Generate all combinations of a list of n^2 elements with each element being from 1 to n?

Question

I am trying to enumerate the number of valid sudokus of a given size. I have a function that takes a sudoku transformed into a list as input and checks to see if it is a valid sudoku or not. My original method was just to write nested for loops to check every single combination of a list. For a 2 x 2 sudoku, my code looks something like this:

def enumerate2x2():

cnt = 0

for i1 in range(1,3):
    for i2 in range(1,3):
        for i3 in range(1,3):
            for i4 in range(1,3):
                if checkValidSudoku([i1, i2, i3, i4]):
                    cnt += 1

print(cnt)

This code just generates every possible combination of a 4-element list (that's how many squares are in a 2x2 sudoku) with each element in the list being either a 1 or a 2. It then checks each combination.

However, when trying this on a 5x5 sudoku i ran into a problem as python only allows you to have 20 nested loops, so I want to generalize this ugly method into something that will work with any size sudoku.

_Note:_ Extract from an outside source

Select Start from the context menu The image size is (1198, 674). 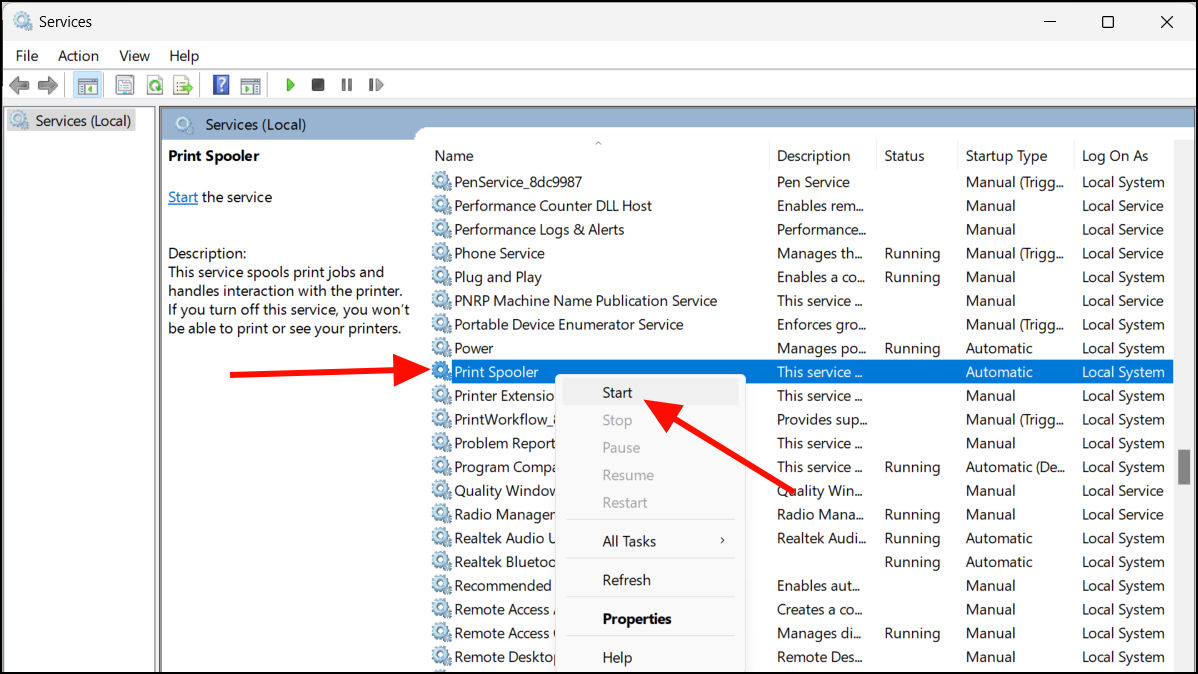617,393
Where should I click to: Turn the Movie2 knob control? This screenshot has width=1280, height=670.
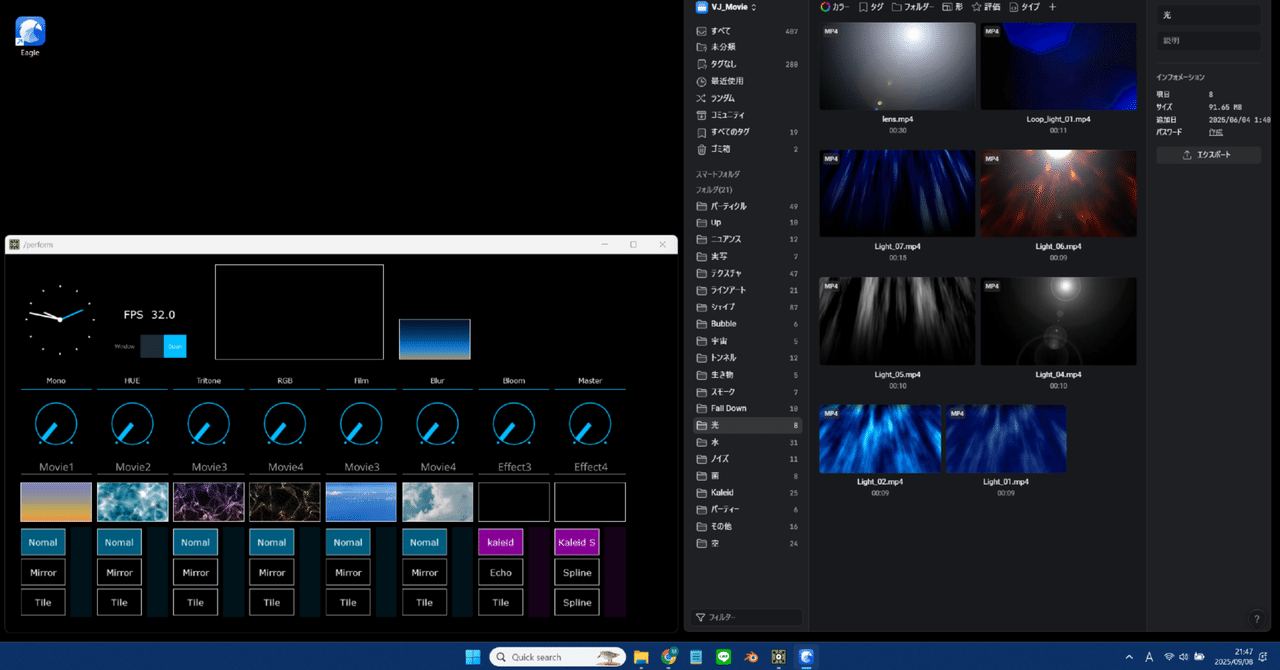point(131,424)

Any help would be appreciated.

Answer 1

The Python product intrinsic function, just importing the itertools module, is what you need:

import itertools

sudoku = list(itertools.product(range(1,3), repeat=4))

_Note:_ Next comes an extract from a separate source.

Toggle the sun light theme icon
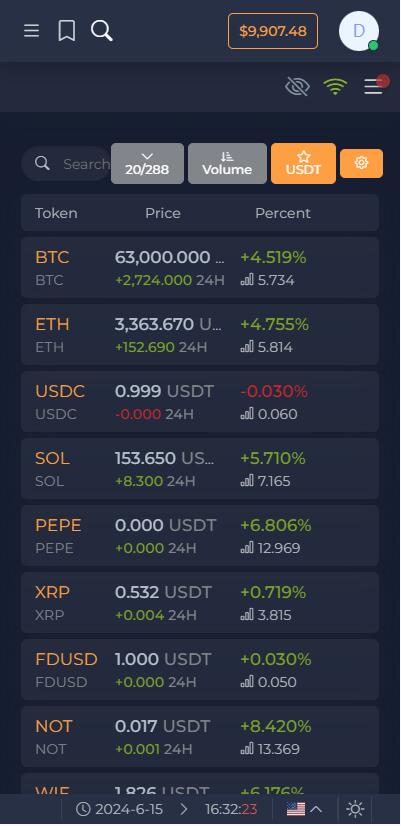This screenshot has width=401, height=826. pyautogui.click(x=355, y=809)
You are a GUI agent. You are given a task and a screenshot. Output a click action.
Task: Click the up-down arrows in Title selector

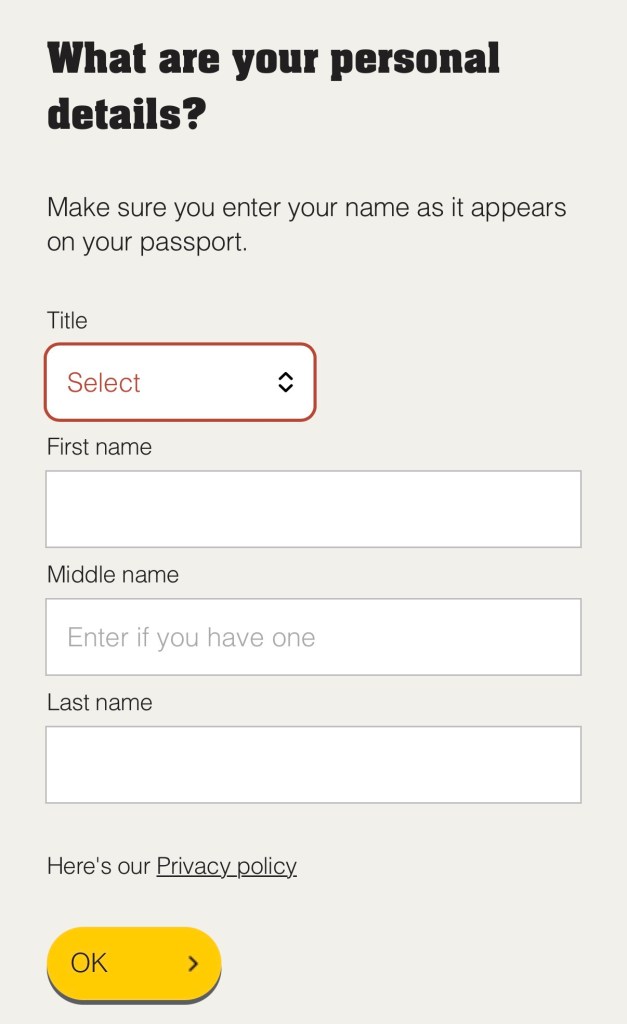click(x=286, y=382)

for x in range(len(sudoku)):
     print sudoku[x]

that simply calculate all the cartesian products, you were looking for, here below the output:

(1, 1, 1, 1)
(1, 1, 1, 2)
(1, 1, 2, 1)
(1, 1, 2, 2)
(1, 2, 1, 1)
(1, 2, 1, 2)
(1, 2, 2, 1)
(1, 2, 2, 2)
(2, 1, 1, 1)
(2, 1, 1, 2)
(2, 1, 2, 1)
(2, 1, 2, 2)
(2, 2, 1, 1)
(2, 2, 1, 2)
(2, 2, 2, 1)
(2, 2, 2, 2)

it seems no combination is now missing, isn't it? Have a look at this other question Combinations with repetition in python, where order MATTERS for more details on alternative implementation too.